Opinion
November 18, 1992
Appeal from the Supreme Court, Erie County, Francis, J.
Present — Denman, P.J., Boomer, Lawton, Fallon and Doerr, JJ.
Order unanimously reversed on the law without costs, motion denied, cross motion granted and complaint dismissed. Memorandum: Special Term erred by denying defendant's cross motion to dismiss plaintiff's complaint for failure to file a timely notice of claim. Plaintiff did not serve a notice of claim within 90 days of the accident and did not move for permission to serve a late notice of claim within one year and 90 days following the accident (General Municipal Law § 50-e; Pierson v City of New York, 56 N.Y.2d 950, 954).

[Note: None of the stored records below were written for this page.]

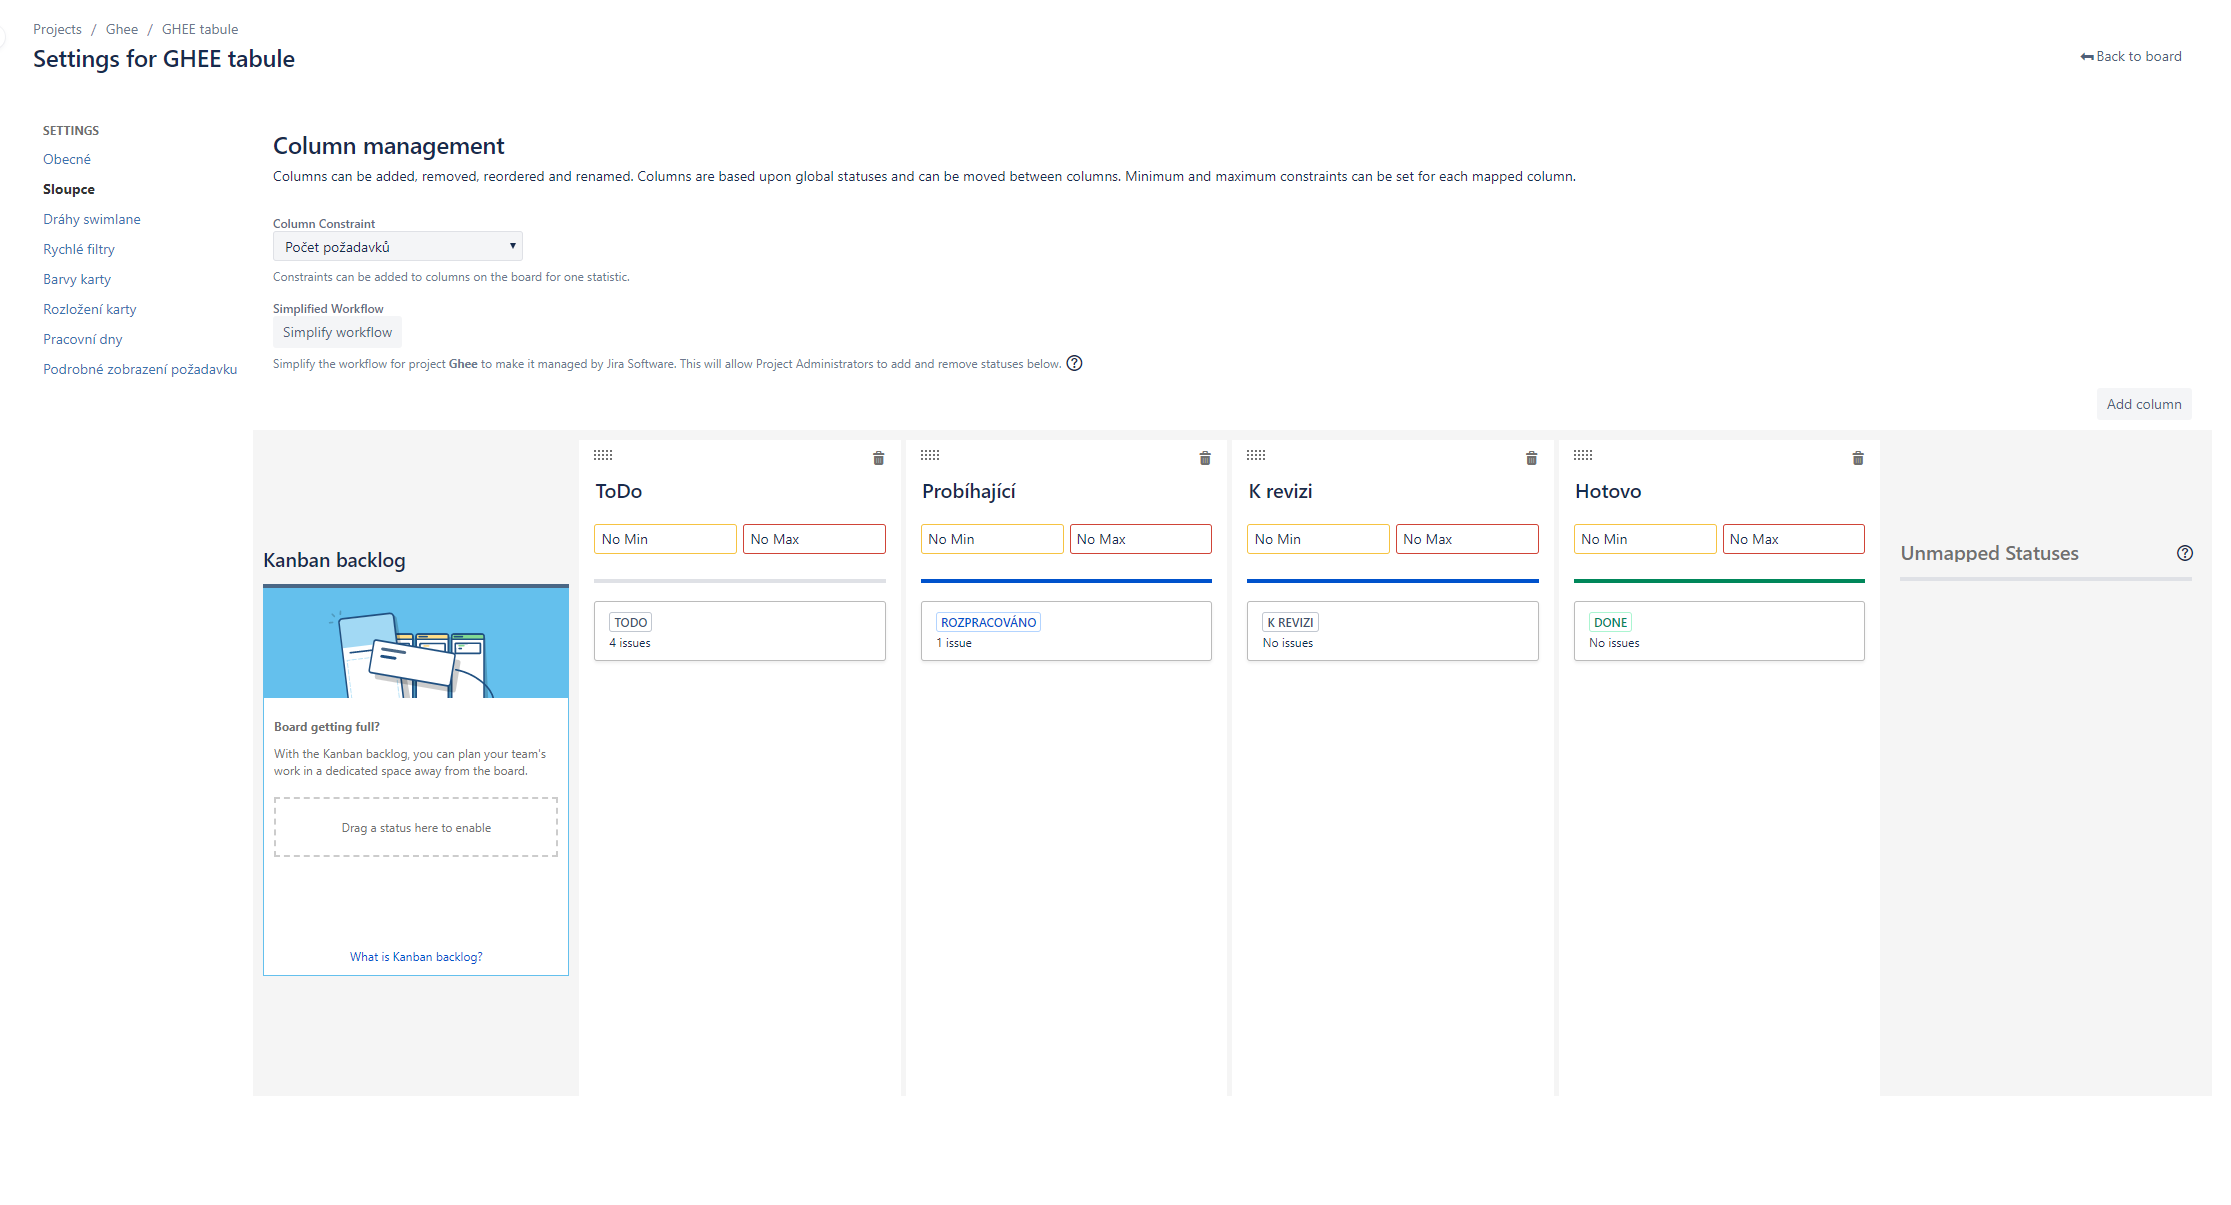This screenshot has height=1205, width=2231.
Task: Click the No Max field in Hotovo
Action: coord(1794,539)
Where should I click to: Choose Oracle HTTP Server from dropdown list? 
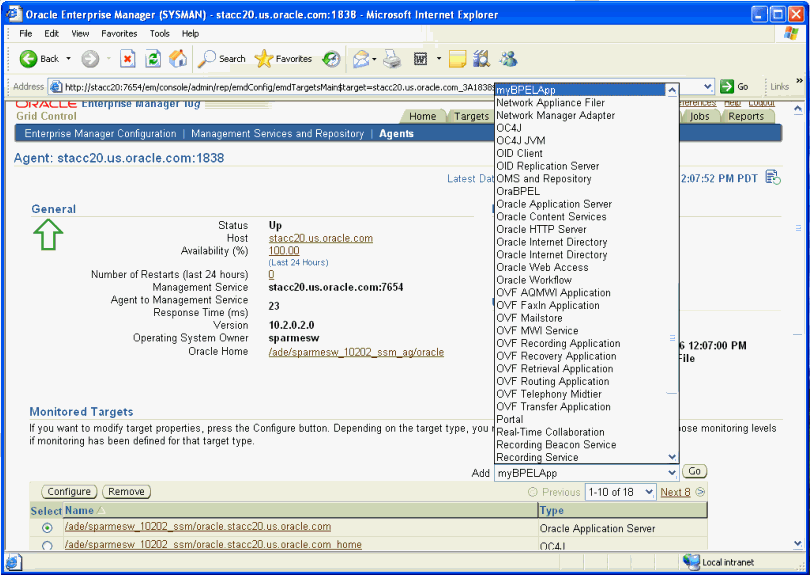[x=541, y=229]
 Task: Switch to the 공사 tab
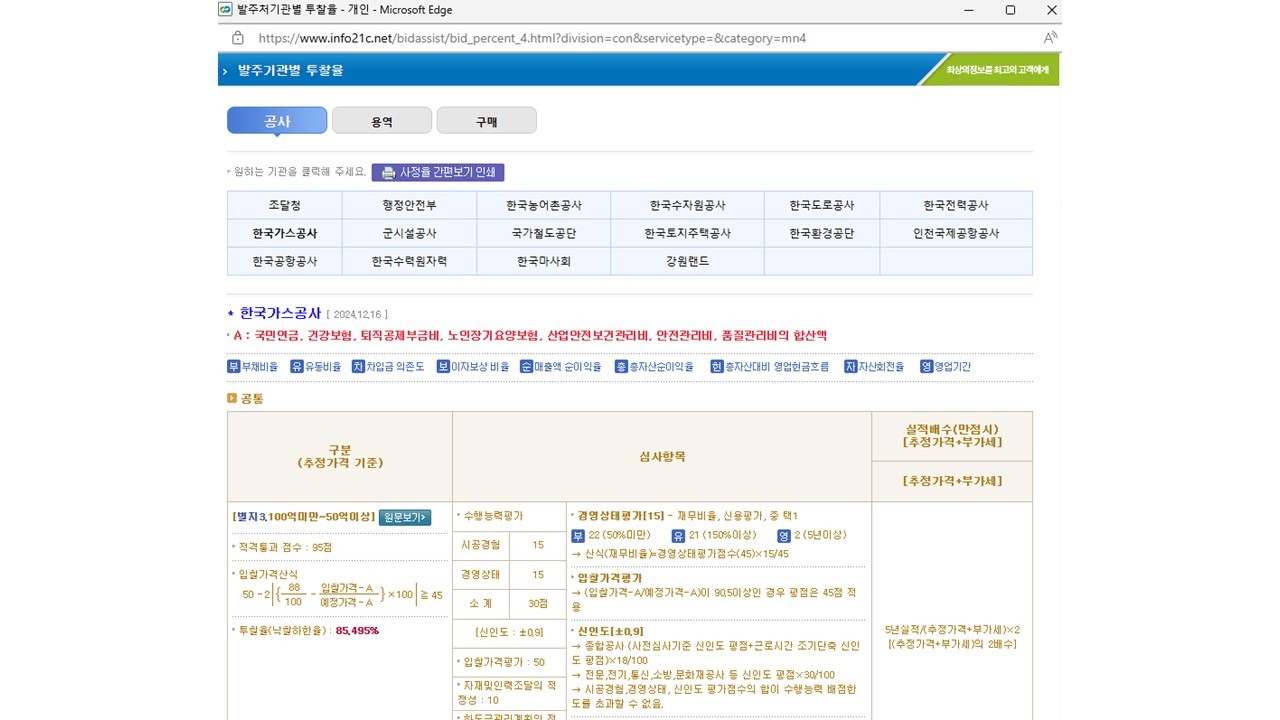click(x=277, y=121)
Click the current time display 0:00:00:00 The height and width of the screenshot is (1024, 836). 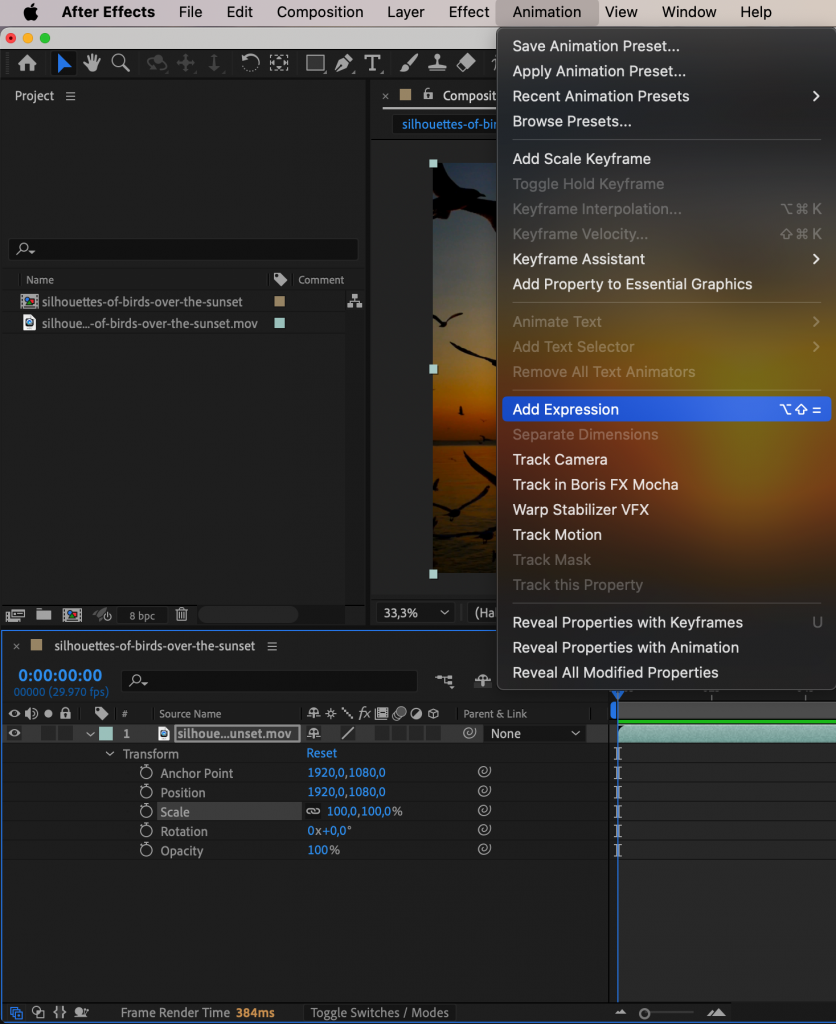pyautogui.click(x=60, y=675)
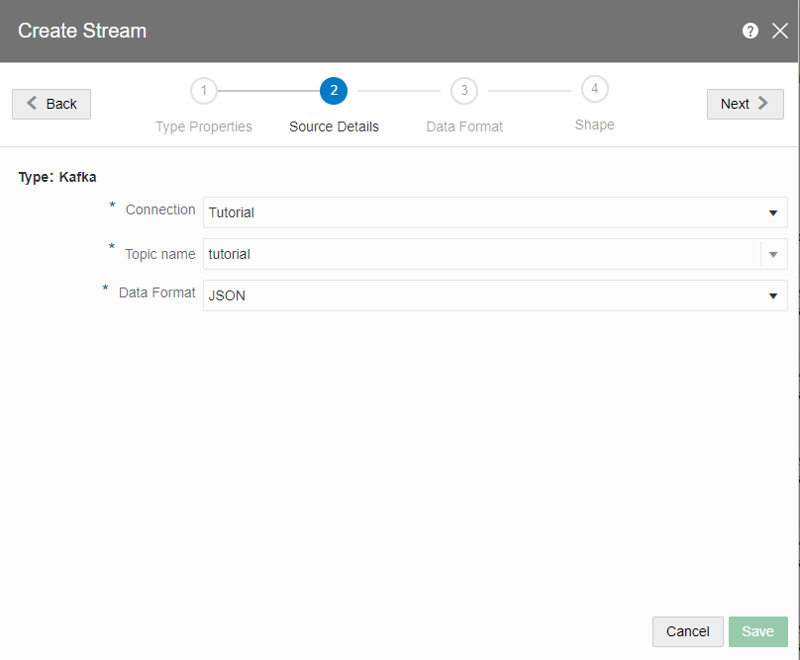800x660 pixels.
Task: Click the green Save button
Action: coord(758,631)
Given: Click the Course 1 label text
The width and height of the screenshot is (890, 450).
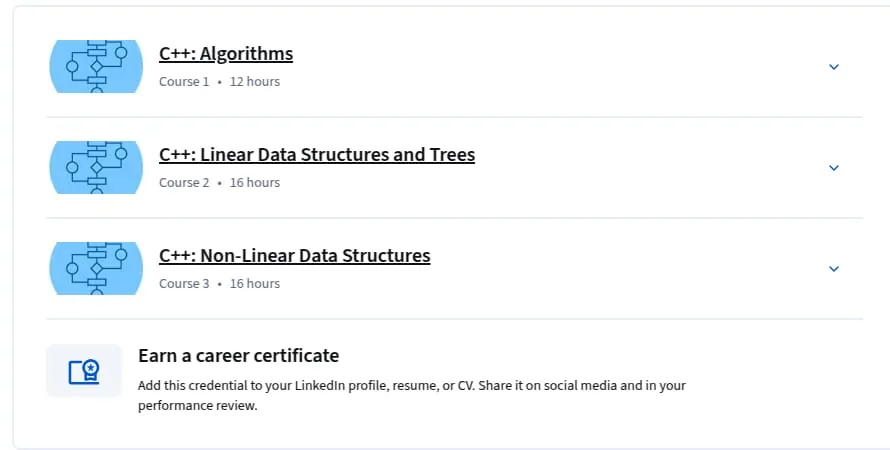Looking at the screenshot, I should [184, 82].
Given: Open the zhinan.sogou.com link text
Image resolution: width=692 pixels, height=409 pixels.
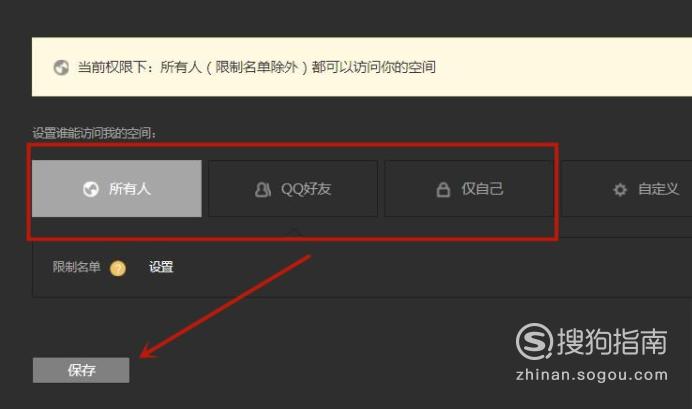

Plaintiff argues that, because the Statute of Limitations was tolled for 60 days as a result of his delivery of the summons and complaint to the Sheriff pursuant to CPLR 203 (b) (5), his motion for leave, brought within 60 days of delivery of the summons and complaint to the Sheriff, was timely. That argument is without merit. The Court of Appeals in Berkshire Life Ins. Co. v Fernandez ( 71 N.Y.2d 874) has explained that CPLR 203 (b) (5) is not a tolling or extension provision. It defines the point at which a claim is interposed. Consequently, delivery of a summons and complaint to the Sheriff within the Statute of Limitations interposes the claim at that time, provided that service upon defendant occurs within the 60-day period provided by the statute (see, Berkshire Life Ins. Co. v Fernandez, supra; see also, Matter of Long Is. Citizens Campaign v County of Nassau, 165 A.D.2d 52; cf., Peach Labs. v Irvington Union Free School Dist., 149 Misc.2d 407). CPLR 203 (b) (5) does not toll the Statute of Limitations; therefore, plaintiff's motion for leave to serve a late notice of claim, brought after the Statute of Limitations had run, was not timely.